(GOAL OF THE EXERCISE)
Output only the line that contains "The image size is (1366, 768)." and the lines after it, all verbatim, through the last one below.

*** Opening of SOURCE MATERIAL ***

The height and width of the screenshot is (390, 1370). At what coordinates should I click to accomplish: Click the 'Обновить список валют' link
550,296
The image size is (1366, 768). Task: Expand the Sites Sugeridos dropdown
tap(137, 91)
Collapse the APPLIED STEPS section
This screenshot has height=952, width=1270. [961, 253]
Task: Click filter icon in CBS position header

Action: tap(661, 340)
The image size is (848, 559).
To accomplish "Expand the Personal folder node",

*** Close of SOURCE MATERIAL ***

(ANSWER BOX)
The image size is (1366, 768). Task: Expand the Sites Sugeridos dropdown
tap(137, 91)
Collapse the APPLIED STEPS section
This screenshot has height=952, width=1270. [961, 253]
Task: Click filter icon in CBS position header

Action: tap(661, 340)
The image size is (848, 559).
To accomplish "Expand the Personal folder node",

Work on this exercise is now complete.